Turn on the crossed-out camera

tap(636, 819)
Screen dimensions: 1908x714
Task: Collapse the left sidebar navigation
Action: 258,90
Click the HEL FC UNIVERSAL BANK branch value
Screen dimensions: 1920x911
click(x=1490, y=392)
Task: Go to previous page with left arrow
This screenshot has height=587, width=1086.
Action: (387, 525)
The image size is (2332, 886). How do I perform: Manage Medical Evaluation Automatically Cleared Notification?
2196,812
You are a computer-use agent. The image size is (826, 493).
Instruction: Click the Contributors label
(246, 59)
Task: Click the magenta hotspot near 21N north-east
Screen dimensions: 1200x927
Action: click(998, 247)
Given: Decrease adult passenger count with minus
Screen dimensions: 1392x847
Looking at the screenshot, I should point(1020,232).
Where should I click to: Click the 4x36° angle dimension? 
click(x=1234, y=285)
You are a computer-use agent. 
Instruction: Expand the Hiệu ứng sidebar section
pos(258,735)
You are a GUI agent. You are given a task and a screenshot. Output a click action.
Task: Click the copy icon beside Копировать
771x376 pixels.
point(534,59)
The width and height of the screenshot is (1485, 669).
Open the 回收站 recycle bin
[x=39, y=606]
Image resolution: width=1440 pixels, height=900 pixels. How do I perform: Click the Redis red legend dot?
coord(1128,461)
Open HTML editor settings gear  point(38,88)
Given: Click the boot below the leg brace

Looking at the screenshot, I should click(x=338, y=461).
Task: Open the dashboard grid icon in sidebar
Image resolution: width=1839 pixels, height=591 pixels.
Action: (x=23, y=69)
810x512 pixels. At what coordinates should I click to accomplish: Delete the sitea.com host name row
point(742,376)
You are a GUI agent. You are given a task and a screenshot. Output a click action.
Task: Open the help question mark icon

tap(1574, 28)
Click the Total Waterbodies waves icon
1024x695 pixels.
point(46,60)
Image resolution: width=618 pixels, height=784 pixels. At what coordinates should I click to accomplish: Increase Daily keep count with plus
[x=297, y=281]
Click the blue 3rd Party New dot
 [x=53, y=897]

* **EXERCISE INSTRUCTIONS**
Above are the records; retype every one exactly.

* **RESPONSE**
Turn on the crossed-out camera

tap(636, 819)
Screen dimensions: 1908x714
Task: Collapse the left sidebar navigation
Action: 258,90
Click the HEL FC UNIVERSAL BANK branch value
Screen dimensions: 1920x911
click(x=1490, y=392)
Task: Go to previous page with left arrow
This screenshot has height=587, width=1086.
Action: (387, 525)
The image size is (2332, 886). How do I perform: Manage Medical Evaluation Automatically Cleared Notification?
2196,812
You are a computer-use agent. The image size is (826, 493).
Instruction: Click the Contributors label
(246, 59)
Task: Click the magenta hotspot near 21N north-east
Screen dimensions: 1200x927
Action: click(998, 247)
Given: Decrease adult passenger count with minus
Screen dimensions: 1392x847
Looking at the screenshot, I should point(1020,232).
Where should I click to: Click the 4x36° angle dimension? 
click(x=1234, y=285)
You are a computer-use agent. 
Instruction: Expand the Hiệu ứng sidebar section
pos(258,735)
You are a GUI agent. You are given a task and a screenshot. Output a click action.
Task: Click the copy icon beside Копировать
771x376 pixels.
point(534,59)
The width and height of the screenshot is (1485, 669).
Open the 回收站 recycle bin
[x=39, y=606]
Image resolution: width=1440 pixels, height=900 pixels. How do I perform: Click the Redis red legend dot?
coord(1128,461)
Open HTML editor settings gear  point(38,88)
Given: Click the boot below the leg brace

Looking at the screenshot, I should click(x=338, y=461).
Task: Open the dashboard grid icon in sidebar
Image resolution: width=1839 pixels, height=591 pixels.
Action: (x=23, y=69)
810x512 pixels. At what coordinates should I click to accomplish: Delete the sitea.com host name row
point(742,376)
You are a GUI agent. You are given a task and a screenshot. Output a click action.
Task: Open the help question mark icon

tap(1574, 28)
Click the Total Waterbodies waves icon
1024x695 pixels.
point(46,60)
Image resolution: width=618 pixels, height=784 pixels. At what coordinates should I click to accomplish: Increase Daily keep count with plus
[x=297, y=281]
Click the blue 3rd Party New dot
 [x=53, y=897]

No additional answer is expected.